> [TEXT EXCERPT]
-- -- --

Music "transfers its attributes to the story-line and the product, it creates coherence, making connections that are not there in the words or pictures; it even engenders meanings of its own ... the music interprets the words and pictures." A brand's, product's or service's value is enhanced by the connection to music. It adopts meanings which are inherent in the music because "the object itself is not enough to sell it; it must also be linked to some sort of personal meaning, the very essence of branding." That means that a brand or product has to pick up some kind of connotation that is added by the music. Also, a certain artist can change or shape an advert so that it fits a certain target group. "Advertising is not about what the product does but who the consumer is" and so advertisements have to find a good balance between adopting meaning from a used musical piece or artist and providing context in return to become authentic. Both the music and the advertisement can benefit from this symbiosis. There are artists and music bands that became famous through having their music inside of adverts which can in return mean to sacrifice their music to the brand.

"The joining of music culture, through either a licensed track or the appearance of an artist, with a product or service in a commercial brings new connotations to both artist [and also the music] and company while naturalizing the relationship between the two. The value of articulating popular music to a product can be seen as especially important to advertisers competing with products similar, if not identical, in use-value."

=== History ===
Since the late 1920s, music has been a fundamental part of advertising. In the earliest adverts, companies would use jingles and specially composed songs to explicitly promote the product being advertised. In 1926, the first radio jingle was for Wheaties cereal, encouraging the audience to try Wheaties. As businesses started to become aware of the influence of music on consumers in advertising, a major emphasis on music in commercial services started to play an important part in the creation of consumer attitudes and associations towards the advertised product and brand.

-- -- --

(Dataset listing)
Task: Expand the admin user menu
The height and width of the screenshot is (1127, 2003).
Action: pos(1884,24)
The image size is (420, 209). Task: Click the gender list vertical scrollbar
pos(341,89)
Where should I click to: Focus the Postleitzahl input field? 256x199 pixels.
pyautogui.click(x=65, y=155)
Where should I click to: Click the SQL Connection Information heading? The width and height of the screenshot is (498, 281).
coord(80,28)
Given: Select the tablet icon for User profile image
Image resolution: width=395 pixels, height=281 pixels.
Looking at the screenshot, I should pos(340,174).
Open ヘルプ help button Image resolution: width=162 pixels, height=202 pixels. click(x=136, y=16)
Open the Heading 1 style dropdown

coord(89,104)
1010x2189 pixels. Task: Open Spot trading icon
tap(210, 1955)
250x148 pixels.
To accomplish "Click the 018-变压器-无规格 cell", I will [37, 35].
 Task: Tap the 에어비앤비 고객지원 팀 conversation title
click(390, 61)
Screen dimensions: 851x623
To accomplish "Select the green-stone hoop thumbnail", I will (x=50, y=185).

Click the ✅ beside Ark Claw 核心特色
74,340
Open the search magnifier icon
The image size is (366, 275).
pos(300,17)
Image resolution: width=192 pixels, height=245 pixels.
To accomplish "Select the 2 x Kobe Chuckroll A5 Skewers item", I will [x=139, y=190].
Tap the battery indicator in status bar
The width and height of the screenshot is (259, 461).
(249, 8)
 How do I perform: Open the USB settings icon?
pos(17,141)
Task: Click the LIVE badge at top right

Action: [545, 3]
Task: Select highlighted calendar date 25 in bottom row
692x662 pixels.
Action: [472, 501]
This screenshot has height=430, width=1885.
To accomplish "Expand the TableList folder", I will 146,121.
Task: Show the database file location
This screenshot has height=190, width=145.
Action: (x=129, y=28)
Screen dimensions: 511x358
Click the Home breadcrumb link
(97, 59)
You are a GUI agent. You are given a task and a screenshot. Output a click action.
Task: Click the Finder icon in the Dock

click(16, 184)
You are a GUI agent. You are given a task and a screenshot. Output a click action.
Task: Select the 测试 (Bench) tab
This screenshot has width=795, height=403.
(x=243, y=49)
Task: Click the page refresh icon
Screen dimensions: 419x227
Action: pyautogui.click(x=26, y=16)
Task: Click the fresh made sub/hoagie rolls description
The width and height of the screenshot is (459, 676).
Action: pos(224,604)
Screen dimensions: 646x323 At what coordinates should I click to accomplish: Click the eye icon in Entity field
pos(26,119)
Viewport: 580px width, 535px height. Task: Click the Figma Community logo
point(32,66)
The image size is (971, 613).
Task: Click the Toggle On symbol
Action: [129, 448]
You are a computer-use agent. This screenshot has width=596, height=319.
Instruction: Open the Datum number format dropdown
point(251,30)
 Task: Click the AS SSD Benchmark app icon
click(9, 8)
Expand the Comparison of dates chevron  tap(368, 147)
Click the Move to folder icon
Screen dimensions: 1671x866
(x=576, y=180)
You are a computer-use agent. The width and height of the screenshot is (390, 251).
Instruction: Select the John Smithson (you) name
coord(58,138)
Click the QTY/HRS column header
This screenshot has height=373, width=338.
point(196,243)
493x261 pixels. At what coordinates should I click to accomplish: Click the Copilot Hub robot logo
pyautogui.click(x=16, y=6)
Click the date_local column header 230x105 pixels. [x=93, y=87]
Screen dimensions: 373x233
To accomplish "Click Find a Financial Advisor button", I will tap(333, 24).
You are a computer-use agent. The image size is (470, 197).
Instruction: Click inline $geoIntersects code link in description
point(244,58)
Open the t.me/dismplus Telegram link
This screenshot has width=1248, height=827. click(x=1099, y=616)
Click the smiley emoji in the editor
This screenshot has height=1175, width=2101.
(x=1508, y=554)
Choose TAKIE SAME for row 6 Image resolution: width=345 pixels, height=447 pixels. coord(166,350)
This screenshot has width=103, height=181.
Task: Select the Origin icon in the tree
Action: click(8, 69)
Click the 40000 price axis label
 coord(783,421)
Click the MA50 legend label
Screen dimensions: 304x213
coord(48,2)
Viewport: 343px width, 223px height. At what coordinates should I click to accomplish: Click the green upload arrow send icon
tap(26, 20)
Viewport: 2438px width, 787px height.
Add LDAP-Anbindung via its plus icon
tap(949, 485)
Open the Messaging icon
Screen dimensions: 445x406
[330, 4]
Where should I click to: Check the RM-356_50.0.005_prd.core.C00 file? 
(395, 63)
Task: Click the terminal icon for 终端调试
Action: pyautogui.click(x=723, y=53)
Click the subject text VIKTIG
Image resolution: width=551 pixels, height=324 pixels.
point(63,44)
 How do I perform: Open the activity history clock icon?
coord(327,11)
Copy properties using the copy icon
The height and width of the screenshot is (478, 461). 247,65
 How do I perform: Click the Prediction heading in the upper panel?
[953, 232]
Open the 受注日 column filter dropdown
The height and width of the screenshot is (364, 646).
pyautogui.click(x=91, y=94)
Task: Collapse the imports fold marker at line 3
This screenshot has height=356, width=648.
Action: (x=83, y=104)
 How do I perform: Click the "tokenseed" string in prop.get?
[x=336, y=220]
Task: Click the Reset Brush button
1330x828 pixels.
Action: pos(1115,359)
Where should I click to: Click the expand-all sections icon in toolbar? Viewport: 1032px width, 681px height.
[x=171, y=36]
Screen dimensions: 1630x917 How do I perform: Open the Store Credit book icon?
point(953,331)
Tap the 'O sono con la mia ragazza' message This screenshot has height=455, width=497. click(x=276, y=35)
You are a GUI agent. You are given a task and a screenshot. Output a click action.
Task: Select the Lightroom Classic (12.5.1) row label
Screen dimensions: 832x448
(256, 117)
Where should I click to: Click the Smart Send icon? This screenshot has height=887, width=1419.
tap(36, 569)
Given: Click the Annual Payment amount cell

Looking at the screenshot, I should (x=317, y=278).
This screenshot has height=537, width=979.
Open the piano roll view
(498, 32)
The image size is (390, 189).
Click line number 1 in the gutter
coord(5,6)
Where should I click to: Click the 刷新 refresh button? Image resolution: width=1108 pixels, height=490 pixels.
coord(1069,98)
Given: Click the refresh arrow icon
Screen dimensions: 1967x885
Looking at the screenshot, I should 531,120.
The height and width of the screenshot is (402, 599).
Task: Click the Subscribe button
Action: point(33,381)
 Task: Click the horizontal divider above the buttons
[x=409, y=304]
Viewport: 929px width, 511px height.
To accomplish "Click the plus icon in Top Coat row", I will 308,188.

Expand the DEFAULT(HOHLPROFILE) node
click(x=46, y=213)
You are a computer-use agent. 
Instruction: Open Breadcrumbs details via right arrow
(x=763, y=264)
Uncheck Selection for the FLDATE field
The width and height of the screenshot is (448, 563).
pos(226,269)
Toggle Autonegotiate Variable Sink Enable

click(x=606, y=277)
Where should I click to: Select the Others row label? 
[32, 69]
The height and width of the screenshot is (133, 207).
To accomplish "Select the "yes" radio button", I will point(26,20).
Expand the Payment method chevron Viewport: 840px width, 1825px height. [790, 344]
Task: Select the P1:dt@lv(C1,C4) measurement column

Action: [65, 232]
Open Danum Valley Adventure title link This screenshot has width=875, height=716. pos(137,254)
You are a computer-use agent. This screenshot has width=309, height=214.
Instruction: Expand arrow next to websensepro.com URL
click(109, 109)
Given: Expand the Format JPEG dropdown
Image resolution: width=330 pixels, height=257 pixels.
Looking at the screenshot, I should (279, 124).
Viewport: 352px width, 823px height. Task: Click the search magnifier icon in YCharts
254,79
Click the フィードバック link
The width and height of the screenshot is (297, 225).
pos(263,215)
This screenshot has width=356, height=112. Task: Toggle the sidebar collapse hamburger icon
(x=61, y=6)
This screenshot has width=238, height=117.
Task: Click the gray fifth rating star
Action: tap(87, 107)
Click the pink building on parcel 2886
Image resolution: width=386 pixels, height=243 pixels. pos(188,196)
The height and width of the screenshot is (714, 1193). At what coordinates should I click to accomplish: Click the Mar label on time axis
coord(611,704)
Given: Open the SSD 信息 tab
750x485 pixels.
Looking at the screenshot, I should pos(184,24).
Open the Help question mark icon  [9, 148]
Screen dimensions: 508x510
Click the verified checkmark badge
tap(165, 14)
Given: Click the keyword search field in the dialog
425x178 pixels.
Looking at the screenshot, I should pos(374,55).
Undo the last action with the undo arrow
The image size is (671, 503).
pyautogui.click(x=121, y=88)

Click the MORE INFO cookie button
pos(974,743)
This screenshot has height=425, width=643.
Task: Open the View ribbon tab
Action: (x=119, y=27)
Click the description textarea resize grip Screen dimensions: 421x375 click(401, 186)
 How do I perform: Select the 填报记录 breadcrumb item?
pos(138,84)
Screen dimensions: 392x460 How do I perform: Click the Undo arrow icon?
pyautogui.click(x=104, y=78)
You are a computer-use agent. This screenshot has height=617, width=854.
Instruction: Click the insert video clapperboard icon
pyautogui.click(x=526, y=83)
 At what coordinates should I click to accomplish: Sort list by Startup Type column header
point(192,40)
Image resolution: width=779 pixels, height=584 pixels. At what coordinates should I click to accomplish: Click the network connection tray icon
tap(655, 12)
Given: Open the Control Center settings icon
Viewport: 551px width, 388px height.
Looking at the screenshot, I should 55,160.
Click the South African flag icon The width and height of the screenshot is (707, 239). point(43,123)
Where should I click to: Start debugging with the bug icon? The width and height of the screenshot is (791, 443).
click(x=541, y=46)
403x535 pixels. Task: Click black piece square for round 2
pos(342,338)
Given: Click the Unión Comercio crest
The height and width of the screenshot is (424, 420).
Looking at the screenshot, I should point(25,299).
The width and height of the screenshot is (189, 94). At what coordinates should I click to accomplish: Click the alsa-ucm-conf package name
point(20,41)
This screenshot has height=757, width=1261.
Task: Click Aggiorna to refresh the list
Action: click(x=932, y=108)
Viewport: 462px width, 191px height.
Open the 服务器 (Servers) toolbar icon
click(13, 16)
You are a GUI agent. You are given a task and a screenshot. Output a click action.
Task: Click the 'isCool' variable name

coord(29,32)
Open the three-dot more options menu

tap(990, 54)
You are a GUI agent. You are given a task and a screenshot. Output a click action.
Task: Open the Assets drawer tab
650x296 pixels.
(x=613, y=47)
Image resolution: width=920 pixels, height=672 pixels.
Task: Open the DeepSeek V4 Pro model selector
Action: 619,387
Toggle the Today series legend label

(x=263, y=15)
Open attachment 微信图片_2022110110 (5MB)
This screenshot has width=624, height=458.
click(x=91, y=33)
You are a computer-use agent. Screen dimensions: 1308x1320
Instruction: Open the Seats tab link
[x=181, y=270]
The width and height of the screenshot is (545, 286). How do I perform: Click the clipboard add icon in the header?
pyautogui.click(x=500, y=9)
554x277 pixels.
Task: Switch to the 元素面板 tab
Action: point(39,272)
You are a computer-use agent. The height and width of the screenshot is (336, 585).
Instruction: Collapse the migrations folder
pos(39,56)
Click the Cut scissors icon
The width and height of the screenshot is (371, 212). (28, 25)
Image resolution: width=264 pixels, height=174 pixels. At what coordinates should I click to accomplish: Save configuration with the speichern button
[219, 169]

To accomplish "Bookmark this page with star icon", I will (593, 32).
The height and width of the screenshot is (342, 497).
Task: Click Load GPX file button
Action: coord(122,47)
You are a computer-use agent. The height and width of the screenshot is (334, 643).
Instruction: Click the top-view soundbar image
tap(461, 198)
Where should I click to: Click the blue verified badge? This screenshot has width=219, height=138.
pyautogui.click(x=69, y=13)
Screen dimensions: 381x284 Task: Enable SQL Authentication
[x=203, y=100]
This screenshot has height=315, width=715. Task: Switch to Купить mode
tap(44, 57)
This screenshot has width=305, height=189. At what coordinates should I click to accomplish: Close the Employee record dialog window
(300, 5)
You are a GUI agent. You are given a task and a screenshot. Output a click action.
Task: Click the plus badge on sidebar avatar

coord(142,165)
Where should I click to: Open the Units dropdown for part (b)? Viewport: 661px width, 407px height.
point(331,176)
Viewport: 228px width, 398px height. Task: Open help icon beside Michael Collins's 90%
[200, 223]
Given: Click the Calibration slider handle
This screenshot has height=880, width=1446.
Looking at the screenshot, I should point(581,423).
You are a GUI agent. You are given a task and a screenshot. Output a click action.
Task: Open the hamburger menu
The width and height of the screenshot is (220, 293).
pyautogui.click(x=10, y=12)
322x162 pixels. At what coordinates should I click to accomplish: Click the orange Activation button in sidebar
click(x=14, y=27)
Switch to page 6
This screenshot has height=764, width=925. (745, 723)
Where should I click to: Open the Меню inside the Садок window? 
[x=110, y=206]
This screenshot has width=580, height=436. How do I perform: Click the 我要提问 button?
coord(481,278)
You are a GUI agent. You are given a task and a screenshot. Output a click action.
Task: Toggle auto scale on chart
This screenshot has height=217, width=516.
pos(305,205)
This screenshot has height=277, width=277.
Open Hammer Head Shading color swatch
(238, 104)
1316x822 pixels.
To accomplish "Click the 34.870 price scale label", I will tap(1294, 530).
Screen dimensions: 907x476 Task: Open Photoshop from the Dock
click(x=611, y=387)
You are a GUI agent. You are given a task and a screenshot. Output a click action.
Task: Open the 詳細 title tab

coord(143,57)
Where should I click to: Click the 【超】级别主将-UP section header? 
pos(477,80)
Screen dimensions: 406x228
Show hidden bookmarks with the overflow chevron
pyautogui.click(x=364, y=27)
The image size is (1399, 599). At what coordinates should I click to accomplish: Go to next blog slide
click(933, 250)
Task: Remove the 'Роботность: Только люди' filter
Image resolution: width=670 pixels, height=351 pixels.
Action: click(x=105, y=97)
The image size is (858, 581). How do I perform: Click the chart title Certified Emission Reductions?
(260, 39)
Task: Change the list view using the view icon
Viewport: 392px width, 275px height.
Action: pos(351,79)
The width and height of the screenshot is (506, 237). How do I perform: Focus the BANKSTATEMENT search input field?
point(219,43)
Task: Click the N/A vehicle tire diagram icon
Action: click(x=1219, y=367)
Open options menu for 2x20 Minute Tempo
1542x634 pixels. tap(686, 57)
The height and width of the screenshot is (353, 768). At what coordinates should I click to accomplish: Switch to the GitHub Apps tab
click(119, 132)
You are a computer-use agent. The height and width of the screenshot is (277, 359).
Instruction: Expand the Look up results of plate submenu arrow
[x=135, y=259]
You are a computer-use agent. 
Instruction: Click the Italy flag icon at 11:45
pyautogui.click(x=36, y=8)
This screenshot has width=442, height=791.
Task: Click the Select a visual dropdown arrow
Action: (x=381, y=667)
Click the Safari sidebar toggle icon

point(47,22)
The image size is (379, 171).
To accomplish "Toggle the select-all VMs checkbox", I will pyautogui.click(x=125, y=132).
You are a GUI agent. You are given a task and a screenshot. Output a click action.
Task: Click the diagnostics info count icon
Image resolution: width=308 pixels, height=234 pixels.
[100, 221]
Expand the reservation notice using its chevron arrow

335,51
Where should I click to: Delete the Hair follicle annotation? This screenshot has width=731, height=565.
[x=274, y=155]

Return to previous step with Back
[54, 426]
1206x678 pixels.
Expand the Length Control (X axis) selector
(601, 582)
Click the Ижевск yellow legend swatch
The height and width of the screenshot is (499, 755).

-- -- --

> [REQUIREMENT] According to the text on music in advertising, what product did the first radio jingle promote in 1926? Draw only on the text on music in advertising.

> [OUTPUT BELOW] Wheaties cereal.